El mercado internacional del petróleo volvió a registrar movimientos importantes luego de que los precios del crudo cerraran con ganancias moderadas impulsadas por la incertidumbre geopolítica en Medio Oriente, particularmente por las tensiones entre Estados Unidos e Irán y el riesgo creciente de afectaciones al suministro global de energía.
El barril de Brent del Mar del Norte avanzó 0.94% y alcanzó los 103.54 dólares, mientras que el West Texas Intermediate (WTI) subió 0.26% hasta ubicarse en 96.60 dólares por barril, en una jornada marcada por la volatilidad y la cautela entre inversionistas internacionales.
Analistas del sector energético señalaron que los operadores siguen reaccionando rápidamente a cualquier noticia relacionada con posibles negociaciones diplomáticas o nuevos escenarios militares en la región. El mercado mantiene especial atención sobre las conversaciones indirectas entre Washington y Teherán, así como sobre los movimientos estratégicos de actores regionales involucrados en la mediación del conflicto.
Uno de los factores que continúa generando mayor preocupación es la situación en el Estrecho de Ormuz, punto clave para el comercio internacional de hidrocarburos y por donde normalmente transita cerca del 20% del petróleo mundial.
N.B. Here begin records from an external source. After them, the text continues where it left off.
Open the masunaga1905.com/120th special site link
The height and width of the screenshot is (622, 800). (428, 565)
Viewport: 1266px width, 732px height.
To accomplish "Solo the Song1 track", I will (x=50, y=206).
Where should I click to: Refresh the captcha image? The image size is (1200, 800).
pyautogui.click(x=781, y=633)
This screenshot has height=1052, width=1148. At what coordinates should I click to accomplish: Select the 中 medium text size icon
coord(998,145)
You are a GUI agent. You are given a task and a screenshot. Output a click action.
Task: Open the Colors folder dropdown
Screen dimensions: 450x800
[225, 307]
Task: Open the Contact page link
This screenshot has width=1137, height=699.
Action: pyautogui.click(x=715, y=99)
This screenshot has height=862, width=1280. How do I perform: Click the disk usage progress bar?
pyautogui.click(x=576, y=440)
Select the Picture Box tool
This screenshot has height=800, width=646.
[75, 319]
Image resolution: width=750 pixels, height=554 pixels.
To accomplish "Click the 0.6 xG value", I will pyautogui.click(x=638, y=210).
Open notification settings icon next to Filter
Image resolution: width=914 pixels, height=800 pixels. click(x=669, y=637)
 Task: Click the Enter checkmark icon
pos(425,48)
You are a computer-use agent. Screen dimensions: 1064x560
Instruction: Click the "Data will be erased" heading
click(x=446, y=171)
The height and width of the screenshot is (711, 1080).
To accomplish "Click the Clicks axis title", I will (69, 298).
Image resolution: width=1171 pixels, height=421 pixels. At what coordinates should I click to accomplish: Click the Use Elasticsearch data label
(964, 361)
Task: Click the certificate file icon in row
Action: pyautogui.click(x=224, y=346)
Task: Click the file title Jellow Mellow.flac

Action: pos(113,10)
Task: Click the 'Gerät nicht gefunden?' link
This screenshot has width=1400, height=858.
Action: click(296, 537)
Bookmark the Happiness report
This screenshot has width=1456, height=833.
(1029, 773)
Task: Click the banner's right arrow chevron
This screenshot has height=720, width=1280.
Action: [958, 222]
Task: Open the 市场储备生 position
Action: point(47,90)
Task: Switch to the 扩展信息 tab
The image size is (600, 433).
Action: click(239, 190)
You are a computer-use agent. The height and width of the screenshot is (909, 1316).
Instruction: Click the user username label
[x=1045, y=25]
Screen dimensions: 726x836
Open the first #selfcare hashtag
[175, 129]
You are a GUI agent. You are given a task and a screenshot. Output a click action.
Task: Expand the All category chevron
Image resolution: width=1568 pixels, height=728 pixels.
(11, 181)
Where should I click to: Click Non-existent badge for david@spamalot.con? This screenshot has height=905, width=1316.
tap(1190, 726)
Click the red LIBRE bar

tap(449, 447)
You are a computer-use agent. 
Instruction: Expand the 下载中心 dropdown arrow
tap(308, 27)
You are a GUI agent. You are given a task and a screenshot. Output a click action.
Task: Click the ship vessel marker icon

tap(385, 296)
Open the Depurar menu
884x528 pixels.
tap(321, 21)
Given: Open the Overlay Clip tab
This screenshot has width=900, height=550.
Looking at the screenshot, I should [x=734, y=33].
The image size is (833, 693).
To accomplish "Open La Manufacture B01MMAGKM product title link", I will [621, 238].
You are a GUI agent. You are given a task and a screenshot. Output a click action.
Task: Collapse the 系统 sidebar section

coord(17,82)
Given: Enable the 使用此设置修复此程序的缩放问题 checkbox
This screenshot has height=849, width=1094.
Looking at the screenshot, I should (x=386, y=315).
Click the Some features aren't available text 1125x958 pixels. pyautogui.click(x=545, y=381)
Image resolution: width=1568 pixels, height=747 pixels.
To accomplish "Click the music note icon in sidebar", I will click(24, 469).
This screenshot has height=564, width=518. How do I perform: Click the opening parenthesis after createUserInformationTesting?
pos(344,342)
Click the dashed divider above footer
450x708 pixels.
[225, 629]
El bloqueo parcial y las restricciones operativas en la zona han elevado el nerviosismo en los mercados energéticos y aumentado el temor sobre posibles interrupciones prolongadas en el abastecimiento global.
Especialistas internacionales advirtieron que cualquier ataque adicional contra infraestructura petrolera iraní podría generar una nueva escalada en los precios del crudo, presionando aún más las reservas internacionales y elevando los costos energéticos para gobiernos, industrias y consumidores.
La Agencia Internacional de Energía ya había alertado previamente sobre una disminución récord en las reservas de petróleo conforme se extiende la crisis geopolítica en Oriente Medio, situación que podría agravarse si continúan las restricciones logísticas y comerciales en la región.
Además del impacto energético, los mercados financieros también observan con cautela las posibles consecuencias económicas globales derivadas de un conflicto prolongado, especialmente en cadenas de suministro, inflación y costos industriales vinculados al precio del petróleo.
Mientras tanto, inversionistas y empresas energéticas seguirán atentos a la evolución diplomática entre Estados Unidos e Irán, conscientes de que cualquier señal de estabilidad o escalada podría modificar nuevamente el comportamiento de los mercados internacionales del crudo en cuestión de horas.